Bataille used the concept of war as one illustrative example of his theory; specifically, how wars generate massive waste – both metaphorical and physical. Clegg follows the thread by including a piece from Congolese artist Sammy Baloji in the exhibition. “When you see the copper guns shells in the work of Baloji,” he says, “it seems clear that the enforced mass-mining of minerals and the mechanised self-destruction of developed nations in the World Wars were inevitably linked.”

Baloji is from the Democratic Republic of Congo, one of the African countries ravaged as a Belgian colony during the late 19th and early 20th century at enormous human and environmental cost. One of the outcomes of the Black Lives Matter movement is the reinvigorated conversations around reparations, including a recommendation that modern-day Belgium should compensate the DCR for the incredible damage caused at the time, thus creating a financial debt.

But how much should the Belgians pay in compensation? Would it ever be enough? Baloji’s untitled artwork incorporates empty gun shells used as plant pots, that cutesy kind of repurposing that obliterates memories of the shells’ original use. How did Clegg go about choosing the artists for the exhibition?

“In some cases, specific artworks stood out,” Clegg explains. “It felt that The Accursed Share needed them. In other cases, the artists have practices that constantly explore and revisit this subject.”

Those artists include Turner Prize-winning Lubaina Himid, Marwa Arsanios, the Lebanese artist whose work meditates on the aftermaths of colonialism and privatisation, and terra0, the collective that examines possibilities around using digital technology to build benevolent, sustainable systems. Clegg has chosen Himid’s Naming The Money piece for the exhibition, the haunting crowd of life-size human cut-outs that were a central part of her 2022 survey at London’s Tate Modern. These hand-painted slaves represent the astronomical debt that slave traders and owners owe to the African diaspora.

Elsewhere, Hana Miletić’s work looks at another kind of debt – the debt that’s owed to history and its remnants. The Croatian artist uses textiles to create tributes to everyday objects that have been repaired and handed down to live again, while Filipino artist Cian Dayrit recruits local artisans to work with him on pieces that document abuse of the poor at the hands of self-appointed rulers and multinational companies. His Et Hoc Quod Nos Nescimus (Latin for “and what we do not know”) embroidery piece is an upside-down world map, with the usually dominant south flipped and relegated, giving the north global prominence, even if just on a textile.

For Moyra Davey’s Copperheads series, the artist photographs the one-cent coins that have been manufactured by the United States Mint since 1909, revealing scars and patinas on their surfaces. Literally, dirty money. Hanna von Goeler’s work continues the currency angle, as she uses defunct bank notes as canvases for paintings that comment on ecological and social threats. Swedish duo Goldin+Senneby explore implications of land ownership by buying plots of land and using their sites to create artwork in the wild.

Last month, debt management charity StepChange announced that it had taken more calls on January 3 of this year – the first working day after the festive break – than on any day in 2022. One in five of the people they’re helping, they say, cite the rising cost of living as the reason for their debts. Recent statistics from The Money Charity show that the average UK household owes £2290 in credit card debts alone, while latest figures from Oxfam show that, since 2020, the richest 1% have captured almost two-thirds of all new wealth – nearly twice as much money as the bottom 99% of the world’s population. The Accursed Share is a timely exhibition.

__Data shown__.
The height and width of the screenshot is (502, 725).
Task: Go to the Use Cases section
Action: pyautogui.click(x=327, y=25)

__Goal 1__.
In the exhibition article, what does Hanna von Goeler use as canvases for her paintings?
__Goal 2__.
Repeat the exhibition article word for word from "Baloji is from" to "for the exhibition?".

__Result 1__.
Defunct bank notes.

__Result 2__.
Baloji is from the Democratic Republic of Congo, one of the African countries ravaged as a Belgian colony during the late 19th and early 20th century at enormous human and environmental cost. One of the outcomes of the Black Lives Matter movement is the reinvigorated conversations around reparations, including a recommendation that modern-day Belgium should compensate the DCR for the incredible damage caused at the time, thus creating a financial debt.

But how much should the Belgians pay in compensation? Would it ever be enough? Baloji’s untitled artwork incorporates empty gun shells used as plant pots, that cutesy kind of repurposing that obliterates memories of the shells’ original use. How did Clegg go about choosing the artists for the exhibition?